The claim that Roof was legally disqualified from buying a gun is based on a provision of federal law that prohibits selling a firearm to someone who is "an unlawful user of or addicted to any controlled substance." The FBI argues that Roof's misdemeanor arrest for possession of Suboxone, a Schedule III combination of the narcotic buprenorphine and the opioid antagonist naloxone (legally used to treat opioid addicts), showed he was "an unlawful user of or addicted to any controlled substance" because Roof admitted he had obtained the drug from a friend and did not have a prescription for it. But it's not clear that admission was enough to meet this criterion for exclusion.

As Eugene Volokh notes, the relevant federal regulation defines "unlawful user" as "a current user of a controlled substance in a manner other than as prescribed by a licensed physician." It adds:

Such use is not limited to the use of drugs on a particular day, or within a matter of days or weeks before, but rather that the unlawful use has occurred recently enough to indicate that the individual is actively engaged in such conduct. A person may be an unlawful current user of a controlled substance even though the substance is not being used at the precise time the person seeks to acquire a firearm or receives or possesses a firearm. An inference of current use may be drawn from evidence of a recent use or possession of a controlled substance or a pattern of use or possession that reasonably covers the present time, e.g., a conviction for use or possession of a controlled substance within the past year; multiple arrests for such offenses within the past 5 years if the most recent arrest occurred within the past year; or persons found through a drug test to use a controlled substance unlawfully, provided that the test was administered within the past year. 

In Roof's case, the evidence of "recent use or possession" did not fit any of these examples: He had not been convicted, he had not been arrested for possession multiple times, and he had not (as far as we know) tested positive for an illegal drug. But according to FBI Director James Comey, Roof's admission to illegally possessing Suboxone on February 28 was enough to show he was "actively engaged" in unlawful drug use a month and a half later, when he bought the gun. Had the FBI been aware of that admission, Comey says, Roof would have been turned away. Maybe. But if so, that fact only underlines the arbitrariness of the criteria used to strip people of their Second Amendment rights.

According to federal survey data, something like 25 million Americans have unlawfully used controlled substances in the last month, and around 42 million have done so in the last year. Allowing for underreporting, the true numbers are probably substantially larger.
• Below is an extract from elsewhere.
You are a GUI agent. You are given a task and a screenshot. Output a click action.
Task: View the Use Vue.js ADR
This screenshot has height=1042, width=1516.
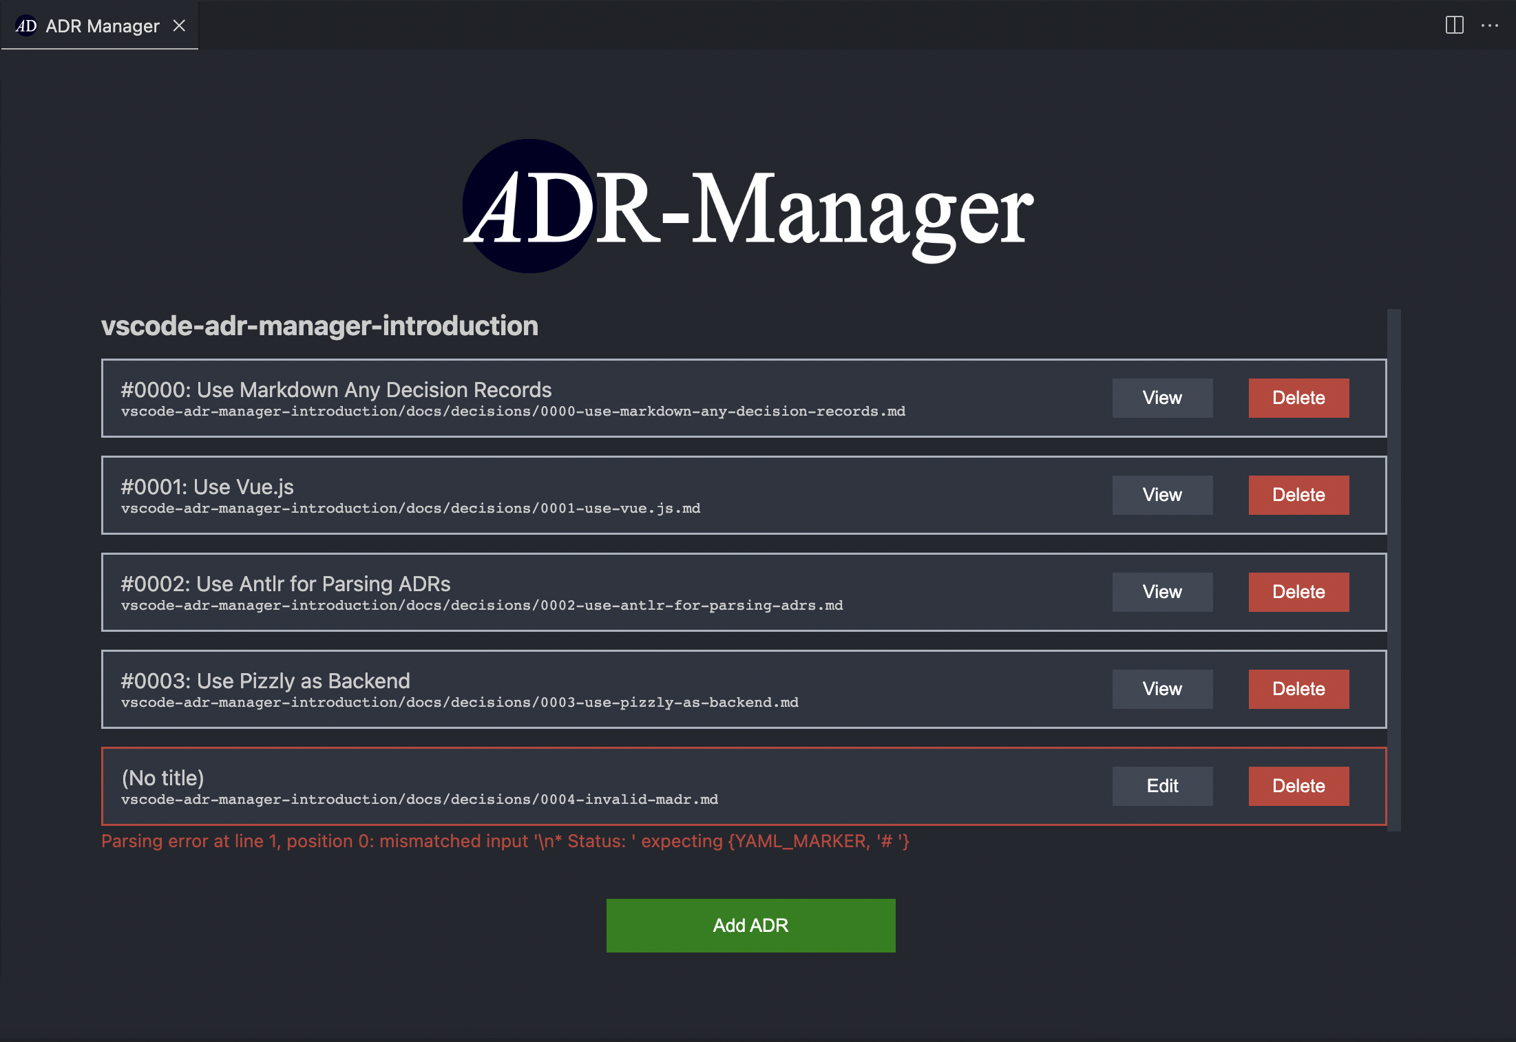(x=1162, y=495)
The vast majority of these people are cannabis consumers, who are still treated as criminals under federal law even if they live in one of the 23 states that have legalized marijuana for medcal or recreational use. This group of legally disarmed citizens also includes anyone who occasionally uses a painkiller, sleeping pill, or stimulant prescribed for a friend or relative, along with everyone who now and then enjoys cocaine, MDMA, or other illegal intoxicants.

This criterion for exclusion makes as little sense as the arbitrary drug prohibitions on which it is based. Maybe less. Raging alcoholics are legally allowed to own guns, but for some reason weekened pot smokers are not. Such distinctions have no obvious connection to public safety. Likewise the blanket disqualifications for people convicted of felonies, whether or not they were violent or involved weapons, and for people who have entered or remained in the United States without permission. The fact that a tiny percentage of people in these categories will commit mass murder hardly validates depriving them all of the basic human right to armed self-defense.

Even if federal law rightly prohibits all these harmless people from owning guns, and even if Comey is right that Roof's purchase would have been blocked if the law had been properly enforced, President Obama's musing about whether a universal background check requirement could have prevented the Charleston massacre is plainly nonsensical. Roof did undergo a background check, but according to the FBI it was not as complete as it should have been. Hence the "common-sense gun safety reforms" that Congress considered in 2013, which would have extended the background check requirement to private gun sales, could not possibly have prevented Roof from committing his horrific crimes.